Annotate Java Code

Veracode Packaging Requirements

You can add Veracode custom cleanser annotations to your Java code.

Steps

  1. Download the Veracode annotations JAR file from this URL: https://tools.veracode.com/customcleanser/VeracodeAnnotations.jar

    Note: Custom cleanser annotations for Java are also available from Maven Central: https://repo1.maven.org/maven2/com/veracode/annotation/VeracodeAnnotations

  2. Reference the custom cleanser annotations package in the project pom.xml file. For example:

    <project xmlns="http://maven.apache.org/POM/4.0.0" xmlns:xsi="http://www.w3.org/2001/XMLSchema-instance" xsi:schemaLocation="http://maven.apache.org/POM/4.0.0 http://maven.apache.org/maven-v4_0_0.xsd">
    ...
    <dependencies>
        <dependency>        
            <groupId>com.veracode.annotation</groupId>
            <artifactId>VeracodeAnnotations</artifactId>
            <version>[1.0.4,)</version>
        </dependency>
    </dependencies>
    ...
</project>

  3. Build the code using Maven.
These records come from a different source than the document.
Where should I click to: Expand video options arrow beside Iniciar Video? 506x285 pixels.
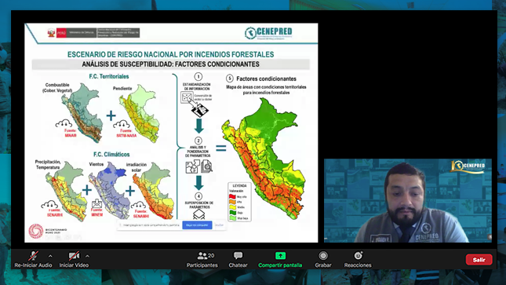(x=87, y=256)
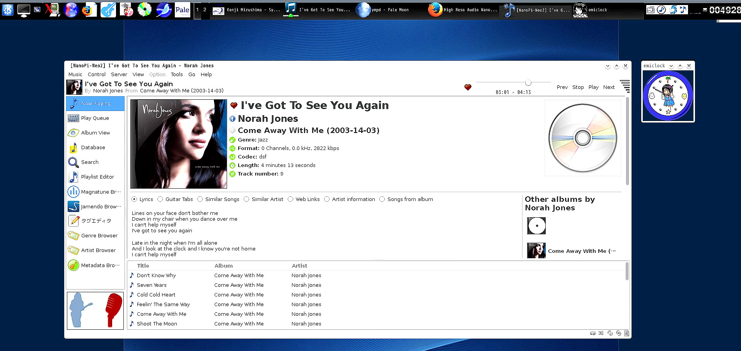Open Album View in the sidebar
This screenshot has height=351, width=741.
(73, 133)
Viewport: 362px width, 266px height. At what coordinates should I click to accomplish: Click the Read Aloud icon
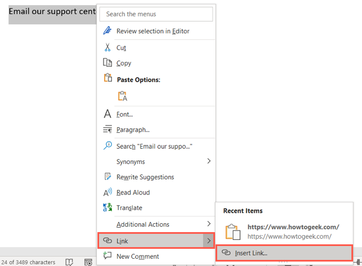(107, 193)
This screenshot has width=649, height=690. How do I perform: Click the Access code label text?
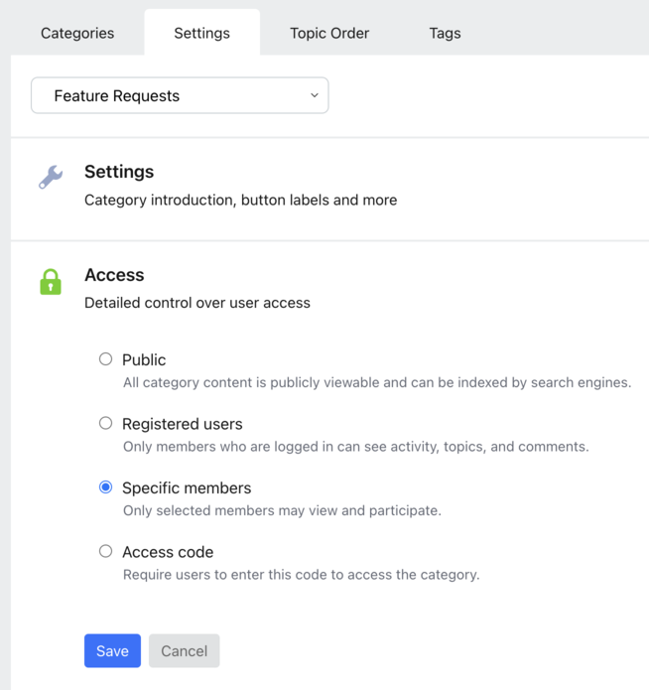(168, 552)
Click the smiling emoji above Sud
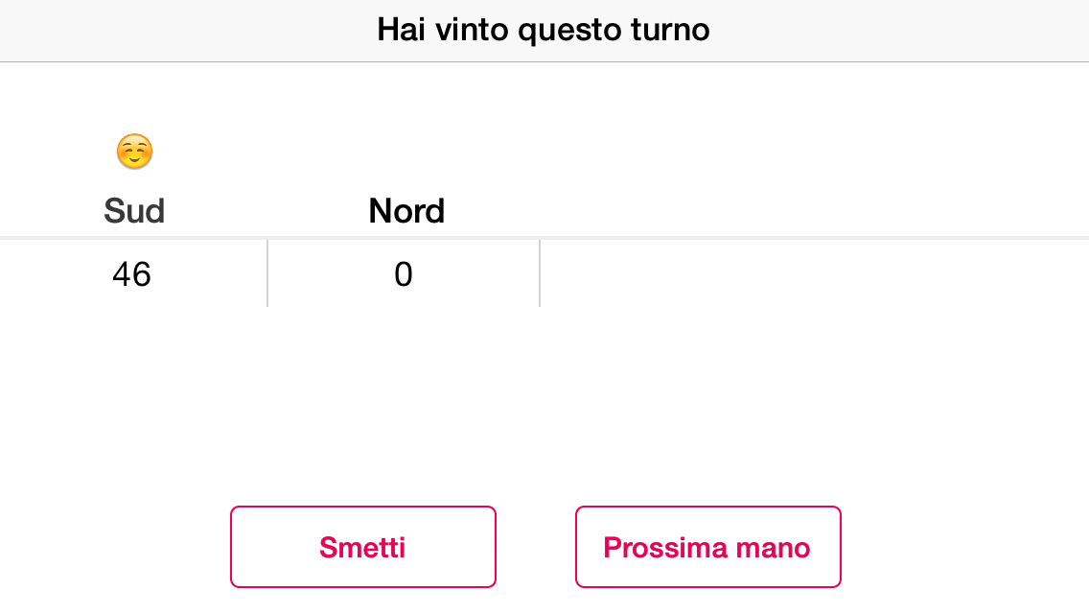The height and width of the screenshot is (614, 1089). (134, 152)
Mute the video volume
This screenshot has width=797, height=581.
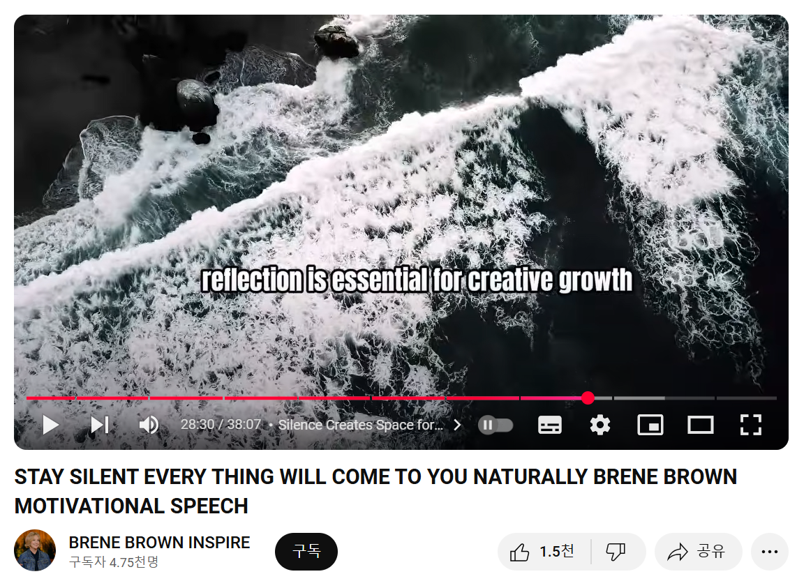tap(149, 425)
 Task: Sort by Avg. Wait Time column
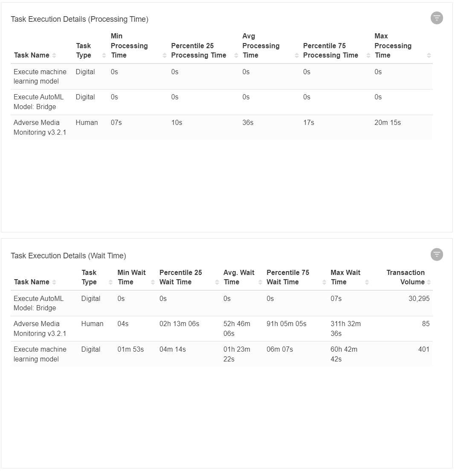[x=260, y=282]
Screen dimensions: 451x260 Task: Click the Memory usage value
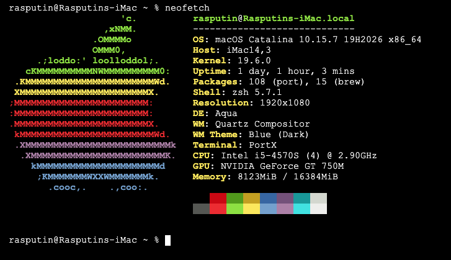287,177
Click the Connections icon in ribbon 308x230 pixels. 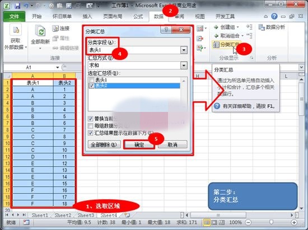pos(55,29)
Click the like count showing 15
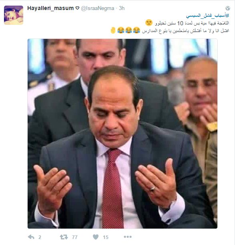235x245 pixels. (x=106, y=237)
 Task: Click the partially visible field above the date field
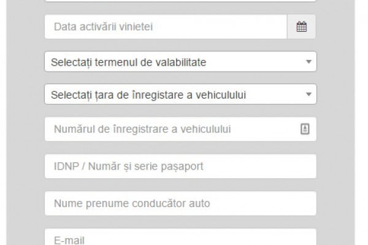tap(180, 1)
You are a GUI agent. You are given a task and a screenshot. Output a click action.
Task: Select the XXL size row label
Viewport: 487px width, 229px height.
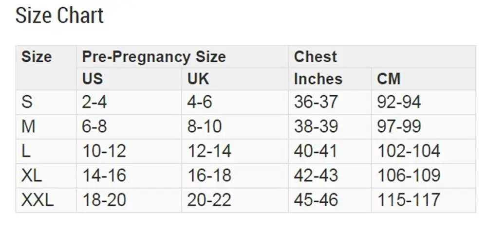46,200
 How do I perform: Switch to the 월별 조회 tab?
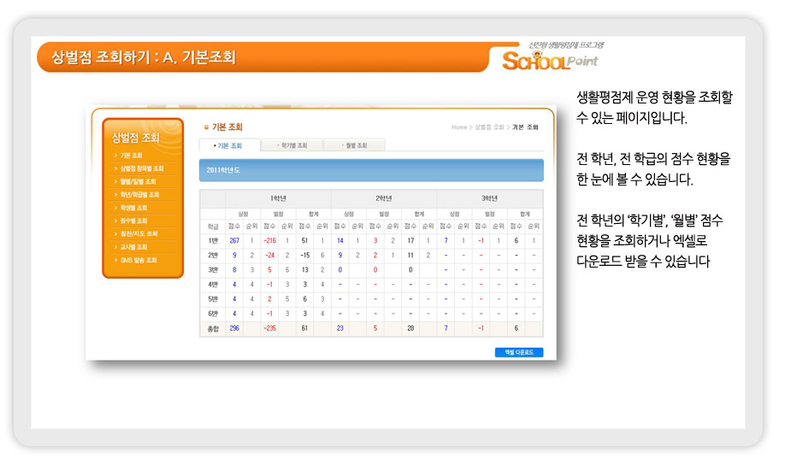353,145
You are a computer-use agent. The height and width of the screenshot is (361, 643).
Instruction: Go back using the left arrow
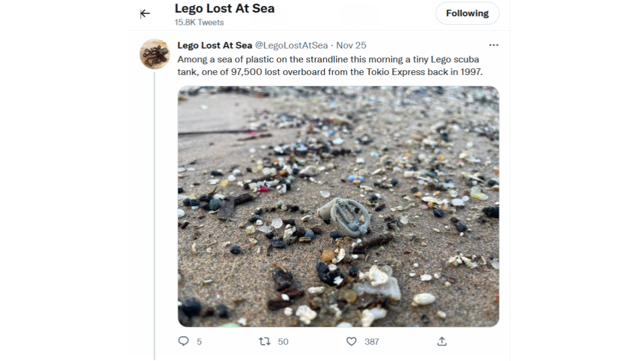[145, 13]
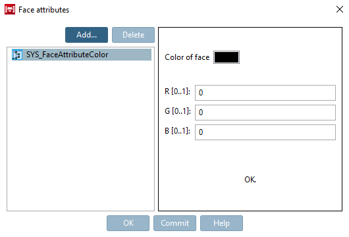Screen dimensions: 349x237
Task: Click the B [0..1]: label
Action: click(x=177, y=130)
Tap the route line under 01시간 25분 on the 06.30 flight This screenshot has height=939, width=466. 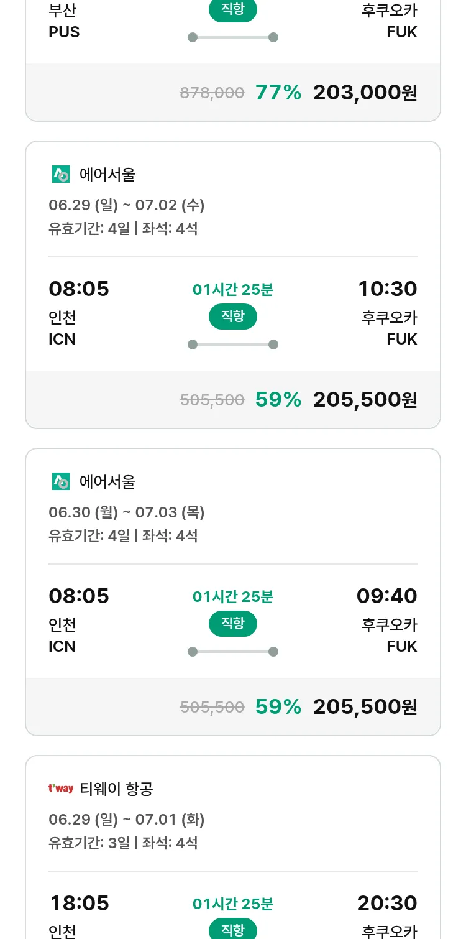tap(233, 652)
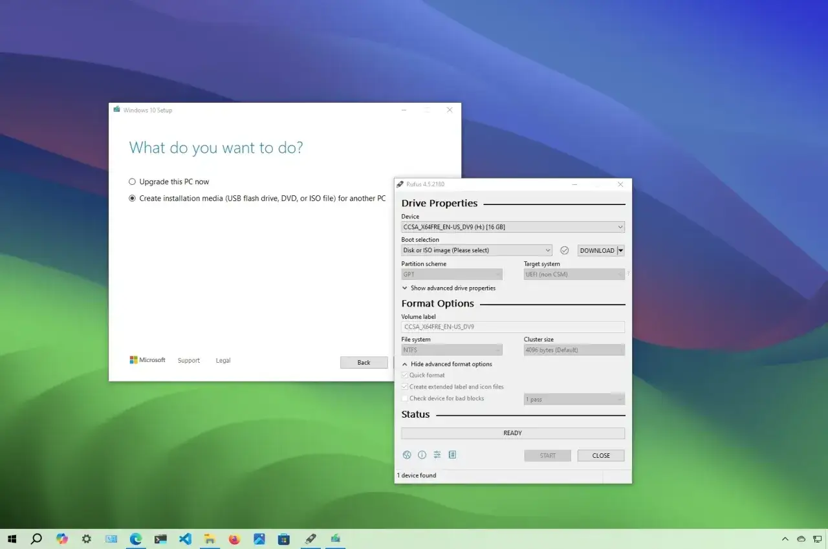Open Rufus settings via the sliders icon
The height and width of the screenshot is (549, 828).
pyautogui.click(x=437, y=455)
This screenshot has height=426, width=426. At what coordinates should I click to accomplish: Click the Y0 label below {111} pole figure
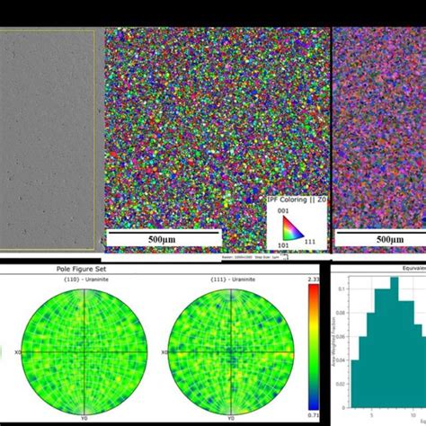[231, 418]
For example:

    mvn package

  4. When compiling, ensure VeracodeAnnotations.jar is in your classpath.

  5. Import one or more of these cleansers into your Java source file:

    Cleanser Description
    com.veracode.annotation.CRLFCleanser Annotates a method that mitigates CWE-93, 113, or 117.
    com.veracode.annotation.FilePathCleanser Annotates a method that mitigates CWE-73.
    com.veracode.annotation.RedirectURLCleanser Annotates a method that mitigates CWE-601.
    com.veracode.annotation.SQLQueryCleanser Annotates a method that mitigates CWE-89.
    com.veracode.annotation.XSSCleanser Annotates a method that mitigates CWE-80.

  6. If you want to add custom mitigation text to provide additional information, enter a user comment with this syntax:

    @FilePathCleanser(userComment = "{your custom text}")

  7. Annotate your method with one or more custom cleanser annotations, depending on how the method validates or sanitizes the user-controlled data provided to it, and apply the cleanser method to user-controlled data to ensure it is validated or sanitized before use. For example:

    import com.veracode.annotation.FilePathCleanser

public class SecurityUtil
{
   @FilePathCleanser
   public static String myProprietaryFilePathCleanser(String path) {

     // Example file path validatation/sanitization implementation 

     return myCleansedFilePath;
  }
}

// ...

String validatedPath = SecurityUtil.myProprietaryFilePathCleanser(userProvidedFilename);
File myFile = new File(validatedPath);

Results

Mitigations from Veracode custom cleanser mitigations, including custom mitigation text when provided, appear in the Triage Flaws page, the Application page, and the PDF reports.